Mahzende - Federico Perelmuter



2002 yılındaki ölümünden kısa bir süre evvel -daima duygusal olan- Roberto Bolaño, Borges’den sonra Arjantin edebiyatındaki üç ana akımı araştırmıştı. İlki ticariydi ve açıkçası kötüydü: Bu, parmaklıklar ardında futbol tartışan erkekler hakkında nostaljik, çok satan basmakalıp şeyler yazan ‘Osvaldo Soriano’nun krallığıydı’. Diğer akım alaylı ve hırslı ama paranoyak ve de karanlık Roberto Arlt ile başlamıştı: ‘kıyametin edebiyatı mutlaka olmalıdır, ancak başka hiçbir şey yoksa, bu da edebiyatın sonudur’. Derken ‘gizli bir akım’ oluştu.
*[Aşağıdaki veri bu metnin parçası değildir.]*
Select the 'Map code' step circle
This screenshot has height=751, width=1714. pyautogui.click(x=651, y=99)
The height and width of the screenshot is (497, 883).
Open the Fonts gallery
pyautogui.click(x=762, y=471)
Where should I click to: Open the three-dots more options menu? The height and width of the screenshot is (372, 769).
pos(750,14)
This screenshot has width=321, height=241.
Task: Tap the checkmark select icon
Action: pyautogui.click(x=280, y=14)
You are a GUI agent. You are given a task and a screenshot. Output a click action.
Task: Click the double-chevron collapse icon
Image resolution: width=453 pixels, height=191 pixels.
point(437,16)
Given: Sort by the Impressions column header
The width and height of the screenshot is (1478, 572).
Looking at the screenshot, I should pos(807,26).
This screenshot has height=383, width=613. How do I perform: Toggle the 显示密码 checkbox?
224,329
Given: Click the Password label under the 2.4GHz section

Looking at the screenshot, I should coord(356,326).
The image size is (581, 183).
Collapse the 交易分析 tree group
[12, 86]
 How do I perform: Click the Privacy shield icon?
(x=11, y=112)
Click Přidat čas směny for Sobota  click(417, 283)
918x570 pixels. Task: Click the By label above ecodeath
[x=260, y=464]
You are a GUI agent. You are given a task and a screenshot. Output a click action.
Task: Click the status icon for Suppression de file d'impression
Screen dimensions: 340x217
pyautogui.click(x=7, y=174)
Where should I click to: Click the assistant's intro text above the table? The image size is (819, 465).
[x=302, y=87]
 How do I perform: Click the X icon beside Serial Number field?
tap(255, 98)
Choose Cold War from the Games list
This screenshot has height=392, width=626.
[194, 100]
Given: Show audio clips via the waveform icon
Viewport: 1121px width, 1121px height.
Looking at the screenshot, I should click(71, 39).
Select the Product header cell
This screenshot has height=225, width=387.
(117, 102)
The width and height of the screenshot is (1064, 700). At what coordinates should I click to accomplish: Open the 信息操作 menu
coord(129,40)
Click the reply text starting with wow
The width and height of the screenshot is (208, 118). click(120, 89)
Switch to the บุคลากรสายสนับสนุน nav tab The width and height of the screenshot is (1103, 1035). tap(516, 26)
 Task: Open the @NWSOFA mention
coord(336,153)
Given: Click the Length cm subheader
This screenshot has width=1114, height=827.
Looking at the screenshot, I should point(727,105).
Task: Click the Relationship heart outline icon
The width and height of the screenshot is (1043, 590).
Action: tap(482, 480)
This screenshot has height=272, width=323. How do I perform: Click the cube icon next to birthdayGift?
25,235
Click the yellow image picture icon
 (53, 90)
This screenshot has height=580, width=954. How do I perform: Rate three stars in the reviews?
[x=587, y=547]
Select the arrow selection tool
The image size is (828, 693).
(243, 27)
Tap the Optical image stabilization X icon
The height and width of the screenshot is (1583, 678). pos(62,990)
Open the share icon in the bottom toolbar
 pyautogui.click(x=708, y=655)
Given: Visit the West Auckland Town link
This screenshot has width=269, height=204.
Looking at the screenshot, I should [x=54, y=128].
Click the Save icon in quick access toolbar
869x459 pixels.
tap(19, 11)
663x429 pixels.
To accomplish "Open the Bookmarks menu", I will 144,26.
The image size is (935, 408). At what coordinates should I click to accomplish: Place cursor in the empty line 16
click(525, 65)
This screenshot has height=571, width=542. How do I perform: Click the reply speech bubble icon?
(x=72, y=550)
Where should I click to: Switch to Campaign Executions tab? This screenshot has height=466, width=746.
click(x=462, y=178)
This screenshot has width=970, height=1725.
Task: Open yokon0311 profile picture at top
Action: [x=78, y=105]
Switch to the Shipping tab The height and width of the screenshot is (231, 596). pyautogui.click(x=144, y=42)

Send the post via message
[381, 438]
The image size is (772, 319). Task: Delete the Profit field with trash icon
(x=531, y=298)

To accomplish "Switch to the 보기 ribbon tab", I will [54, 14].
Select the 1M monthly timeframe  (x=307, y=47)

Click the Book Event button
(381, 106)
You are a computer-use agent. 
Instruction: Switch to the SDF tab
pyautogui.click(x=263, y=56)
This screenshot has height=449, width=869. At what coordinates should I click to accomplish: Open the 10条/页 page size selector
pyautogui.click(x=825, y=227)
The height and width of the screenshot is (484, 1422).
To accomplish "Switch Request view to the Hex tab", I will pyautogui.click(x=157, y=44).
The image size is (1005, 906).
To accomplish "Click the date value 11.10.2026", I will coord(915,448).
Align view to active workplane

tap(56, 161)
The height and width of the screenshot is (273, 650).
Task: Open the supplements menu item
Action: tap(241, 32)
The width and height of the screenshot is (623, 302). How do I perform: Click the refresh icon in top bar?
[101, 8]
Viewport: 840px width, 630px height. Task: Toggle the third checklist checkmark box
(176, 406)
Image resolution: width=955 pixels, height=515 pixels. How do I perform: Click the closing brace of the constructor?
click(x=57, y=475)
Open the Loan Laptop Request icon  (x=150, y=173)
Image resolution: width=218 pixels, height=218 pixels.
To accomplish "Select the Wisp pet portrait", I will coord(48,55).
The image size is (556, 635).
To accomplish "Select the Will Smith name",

Arjantin edebiyatının muhteşem yurdunda, Bolaño ‘mahzende bir rafta küçük bir kutu durduğu’ konusunda ısrarcıydı. Bu, toza bulanmış, küçük bir karton kutuydu. Ve eğer bu kutuyu açarsanız, içinde göreceğiniz şey cehennemdi.’ Bu şeytani akımın başrahibi de 1940’da Buenos Aires yakınlarındaki Necochea’da doğan ve 45 yaşında sürgündeyken kalp krizinden ölen Osvaldo Lamborghini’ydi.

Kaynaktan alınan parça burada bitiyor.